Валя спрятала лицо на груди у Масловой, еле слышно спросила:
— Папа скоро приедет?
Даже обидно стало ткачихе, она сердито сказала:
— Думала нивесть что, а ты о своем. Спать надо, только бабушку тревожишь.
Уложила в постель, укрыла одеялом.
— Спи, сказку расскажу… В некотором царстве, в некоем государстве…
«Зачем приезжал. Растревожил и оставил. Теперь девочка покоя не даст».
От капитана Несветова письма приходили довольно часто. О себе сообщал лаконично: живет в деревне, в нескольких километрах от переднего края. Про Валю расспрашивал подробно: что делает, что кушает, как себя чувствует.
«Про вас, Анна Степановна, знает все мое подразделение. Бойцы и командиры кланяются, желают здоровья и сил. Берегите Валюшку, в долгу не останусь».
— Этого мог бы и не писать, — Маслова хмурилась, испытывая неприязнь к Несветову, предъявившему права отца. Но на каждое письмо его аккуратно отвечала. Пренебрегая знаками препинания, выводила кривые, ползущие книзу строки:
«Про Валю напрасно беспокоитесь, живет она как в родной семье и никто ее не обижает, что все ребята то и она кушает».
Подумав, добавляла:
«Бегает по двору с детишками здорова».
Было начало мая. Ветлы у реки украсились длинными, как пальцы, листьями. По обрыву зацвел терновник. За рекой в степи заалели тюльпаны — таблак. Воздух стоял прозрачный, душистый.
И в эту цветущую, веселую пору Валя простудилась. Когда и где — никто сказать не мог: то ли ночью в постели раскрылась и ее продуло, то ли, побегав с ребятишками по двору, села на холодное крыльцо да и простыла разгоряченная. Вернулась Маслова со стойбища, Ксаша сообщила:
— Валя заболела.
— Что с ней?
— Кашляет, жар.
Валя лежала на постели. Лицо ее пылало. Глаза лихорадочно блестели. Дышала тяжело, с протяжным свистом.
— Что с тобой, капелька моя?
Валя посмотрела на Анну Степановну своим недетским отчужденным взглядом, закрыла глаза, отвернулась.
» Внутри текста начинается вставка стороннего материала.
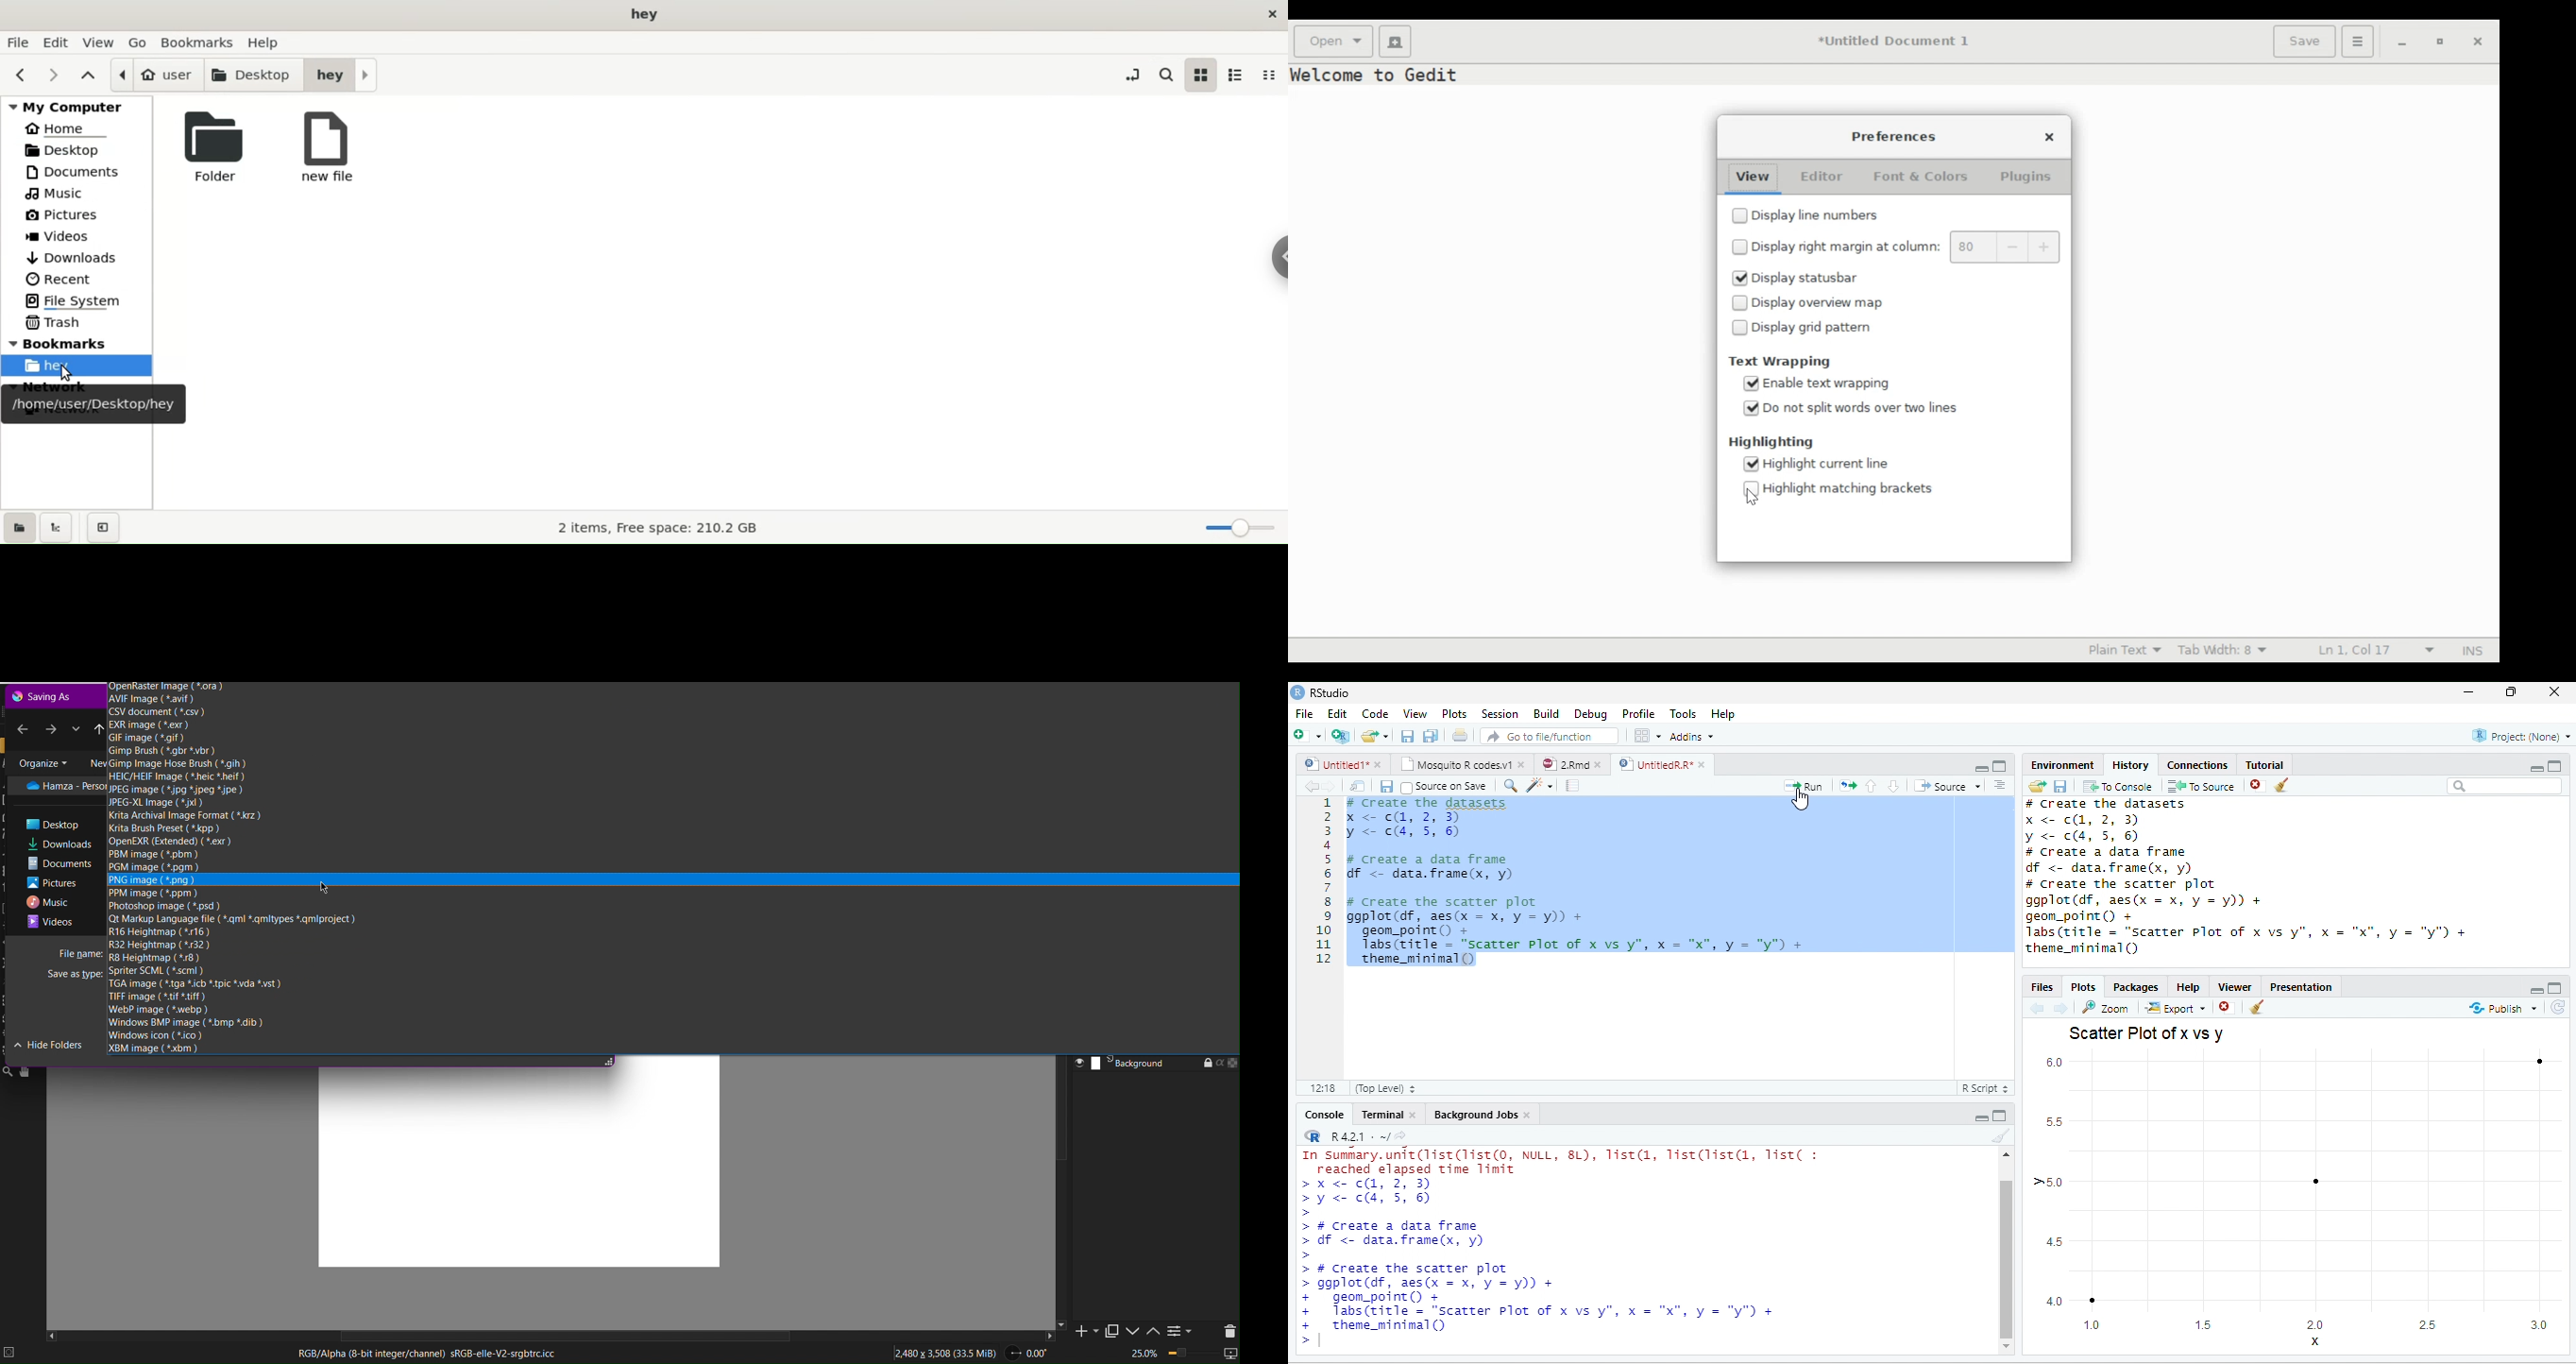  Describe the element at coordinates (1383, 1087) in the screenshot. I see `(Top Level)` at that location.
Маслова опустилась на стул у постели, крепко сжала руки. Она и сама не могла объяснить — почему так полюбила этого чужого присталого ребенка. Покоряла робкая, застенчивая привязанность и затаенная грусть? Или трогала трагическая судьба? Или в короткой биографии этой девочки видела старая ткачиха повторение своего нерадостного далекого детства, вспоминала побои и попреки мачехи и старалась уберечь Валю от такого же горького сиротства. Маслова сидела у постели девочки, тяжелое раздумье овладело ею. Не слишком ли большую ответственность взяла она на себя, приняв в семью чужого ребенка. Когда Несветов находился в безвестии, за всякую беду с Валей ответ она держала бы только перед своею совестью, а теперь случись лихо — отец вправе спросить строго: что, старая, не доглядела, не уберегла?
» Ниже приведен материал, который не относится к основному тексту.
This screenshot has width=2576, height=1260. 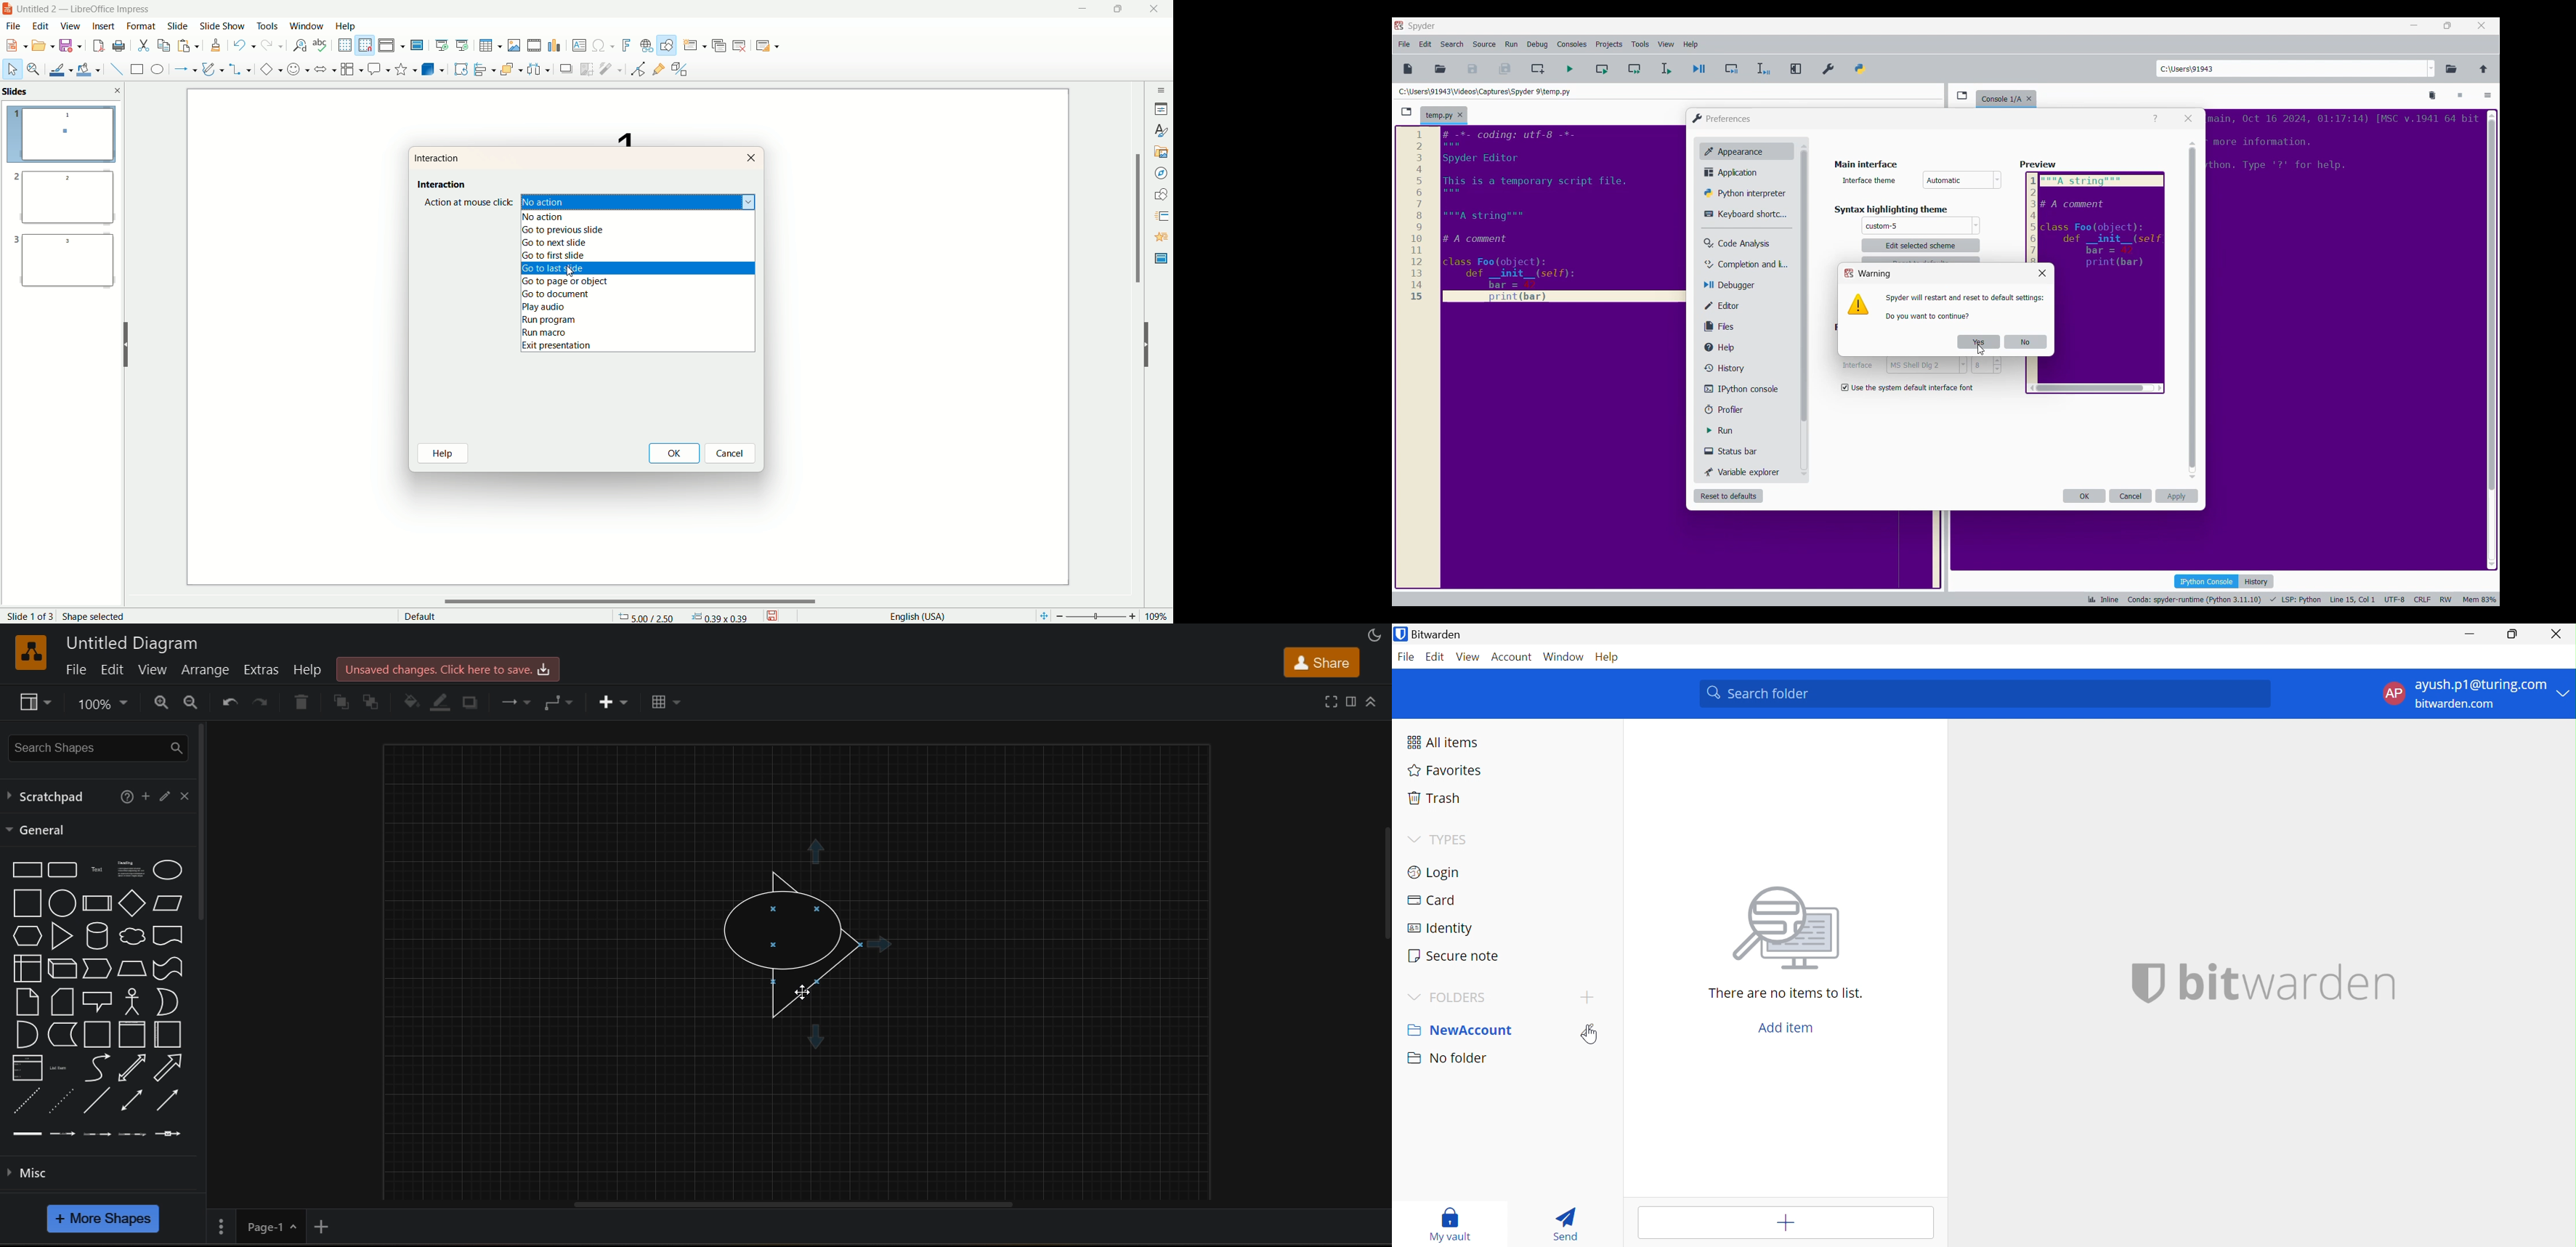 I want to click on Cancel, so click(x=2131, y=496).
Всю ночь она провела в тревоге, просыпалась, прислушивалась к свистящему, прерывистому дыханию больной. Уходя утром на работу, сказала Ксаше:
— Снеси в больницу, пусть посмотрят.
В больнице Вале поставили на грудь и спину банки и врач, уже немолодая женщина с уставшим лицом, сказала Ксаше:
— Берегите девочку: воспаление легких в ее возрасте опасно.
Маслова вернулась с работы к обеду. По встревоженному лицу Ксаши догадалась — дело худо, но, все же, скрывая тревогу, спросила:
— Плохо?
— Только пьет и пьет, ни молока, ни супа не ела.
Маслова нагнулась над изголовьем, сердце заныло от жалости: как изменилась бедняжка! Маленькое худенькое тельце ребенка вдавилось в постель, выпирали острые плечики, лицо осунулось, неестественно пунцовы были губы.
— Что болит, Валюша?
Валя с трудом повела головой и еле слышно простонала.
— Голова болит, — догадалась Маслова.
Валя закрыла глаза и лежала неподвижно. Длинная тень падала от ресниц на щеки, и это особенно напугало Маслову:
«Не умерла бы»…
Остаток дня и ночь прошли тревожно. Валя металась, вскрикивала, плакала. Желая облегчить страдания больной и не зная, как помочь, Маслова брала девочку на руки, прижимала к себе, ходила по избе, укачивая. В избе все спали, в окна заглядывала раздражающая луна, по полу от окна к двери протянулась широкая, как ручей, светлая полоса. Маслова ходила взад-вперед, облитая этим лунным светом, ручей протекал у нее под ногами, и ей казалось — она бесконечно будет ходить от окна к двери, держа на руках чужого ребенка, ставшего дороже, ближе и милее родных внуков. Лучше бы ей, старой, заболеть, она уже пожила, повидала и горе и радость. Тяжело смотреть на больного ребенка: хочешь помочь и не знаешь чем.